Which type of contract to choose
Choosing the form of cooperation with a stylist from Ukraine follows exactly the same rules as hiring a Polish citizen.
- Employment contract: the fullest protection for the employee (holiday leave, sick pay, protection against dismissal), but also the highest employer cost and full working-time records on your side.
- Contract of mandate: a more flexible form, lower administrative costs, but still subject to ZUS contributions under general rules for contractors.
- B2B cooperation: possible if the stylist has her own registered business in Poland. This requires her to already have a business set up, which is itself a separate formal process, described in our guide for salon owners from Ukraine.
Regardless of the contract type, the residence status entitling her to work must remain valid throughout the entire period of cooperation. If her residence card expires in a month and you're planning employment for a year, check with her at what stage the document renewal is, before you sign a long-term contract.
ZUS registration and tax settlements
On the social insurance and tax side, there's no difference between a Polish and a Ukrainian employee, as long as both have a valid basis for employment in Poland.
- ZUS registration within 7 days of starting work, on the same terms as for any other employee or contractor.
- Tax residency: if the employee stays in Poland longer than 183 days in a tax year, she usually becomes a Polish tax resident, which means settling her total income in Poland. This is worth discussing with your accountant, especially in the first year of employment, when status can change mid-year.
Frequently Asked Questions
Do I need to translate the employment contract into Ukrainian?
There's no formal requirement for that under standard employment terms, but in practice it's worth preparing at least a summary of the key terms in a language the employee fully understands, to avoid misunderstandings about salary, working hours or notice period.
What if the employee's PESEL UKR status expires during employment?
Track the expiry dates of her residence documents and remind her about renewal with enough lead time. If the legal basis for residence expires without renewal, you lose the right to continue legally employing her until she completes the documents.
Can I hire a stylist from Ukraine "on a trial basis" without formalities, just to see if she fits the team?
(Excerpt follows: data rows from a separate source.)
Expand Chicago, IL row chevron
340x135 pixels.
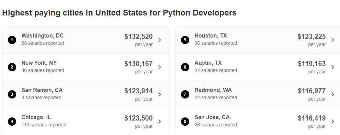160,122
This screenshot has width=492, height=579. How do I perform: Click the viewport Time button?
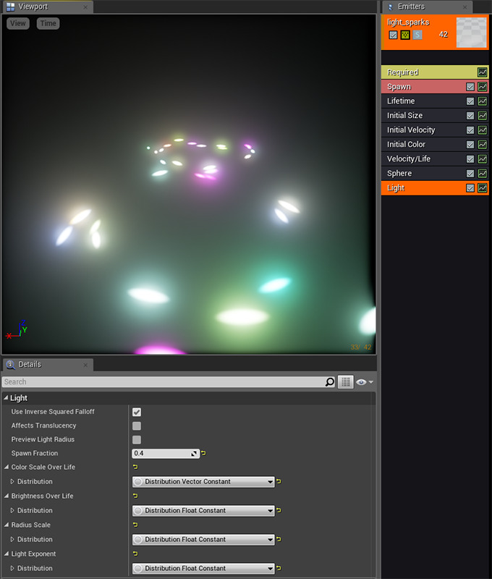[x=48, y=23]
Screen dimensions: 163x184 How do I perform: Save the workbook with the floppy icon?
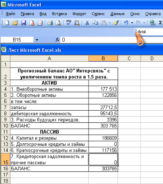tap(24, 23)
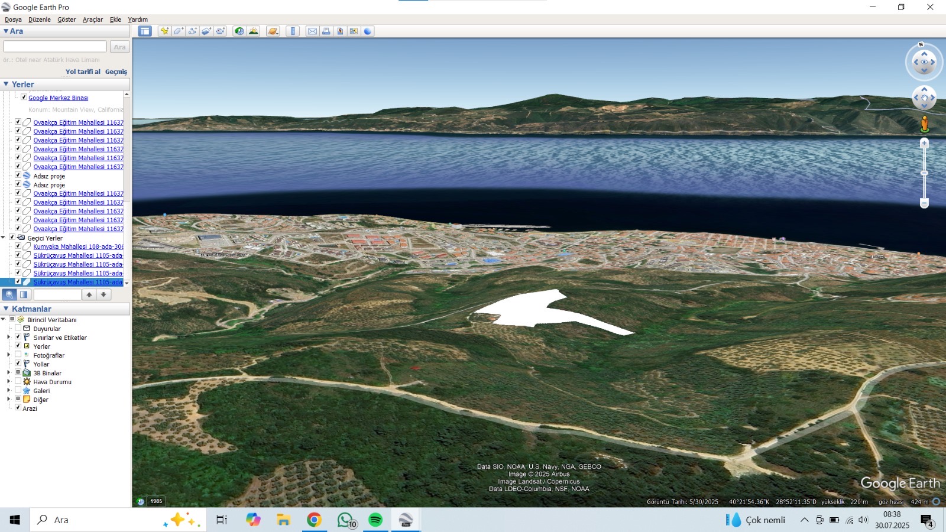Click the print toolbar icon
The image size is (946, 532).
coord(326,31)
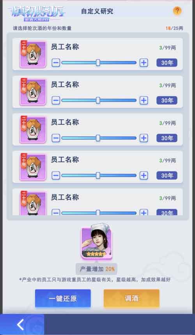Open the 30年 year selector in second row
Image resolution: width=195 pixels, height=335 pixels.
coord(167,100)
There's no legal path for employment "on a trial without a contract." Every form of work requires a signed contract and, where applicable, notification to the labour office, from day one. An alternative is a short fixed-term contract or a contract of mandate with a short notice period, if you want flexibility at the start of the cooperation.
Does notifying the labour office cost anything?
The notification itself, of entrusting work to a person with PESEL UKR status, is free. Fees apply for a full work permit issued by the voivode, if a given person doesn't qualify for the simplified path.